Tatapan tajam dari Jonathan yang seolah ingin mencabik Sunny hingga menjadi serpihan-serpihan tak berarti, membuat jantung gadis itu berdetak begitu keras, seakan-akan bagian vital yang menopang kehidupannya akan meledak lalu merobohkan susunan tulang rusuk yang memenjarakannya di balik dada. Napas Sunny tersekat ditelan keterkejutan, manik sewarna madunya terbelalak dipenuhi rasa takut, sementara sang ayah angkat masih saja memaku tatapannya dengan kesinisan yang begitu pekat.

Membuka mulut ternyata membutuhkan lebih banyak usaha dari yang Sunny kira, tatkala perasaan takut membuat lumpuh seluruh otot dan sendi yang menyusun rangka tubuhnya. Bosan didekap hening dan gatal ingin memberikan peringatan keras pada anak yang tidak mau menurut lagi tidak tahu diri itu, Jonathan tiba-tiba berucap. "Apa pembicaraan kita tadi malam tidak cukup jelas bagimu?" Pertanyaan itu terdengar seperti ancaman, kedua alisnya menukik seiring ketajaman nada suaranya.
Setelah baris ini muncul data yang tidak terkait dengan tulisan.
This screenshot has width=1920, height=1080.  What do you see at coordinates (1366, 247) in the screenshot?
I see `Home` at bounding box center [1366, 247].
"A-Ayah...." Suara Sunny terbata, terlalu kalut untuk fokus menjawab pertanyaan yang diajukan kepadanya barusan, selagi benak sibuk meniti pertanyaan kenapa dan bagaimana Jonathan bisa berada di dalam kamarnya, ketika semua penghuni rumah masih berkubang dalam pelukan mimpi sedangkan kamarnya sendiri pun dia yakini sudah dikunci. "Kenapa Ayah bisa masuk ke sini?"

Jonathan mendengus, menganggap pertanyaan Sunny sebagai metode pengalihan topik. Hal itu membuat murka mereguk seluruh sisa kesabarannya, hingga tangan pria itu terpacu untuk membanting ponsel yang berada dalam genggaman dengan kekuatan yang tak ditahan-tahan. Alat komunikasi canggih itu pun retak, mati, dan beberapa komponennya terlepas setelah beradu dengan kerasnya lantai.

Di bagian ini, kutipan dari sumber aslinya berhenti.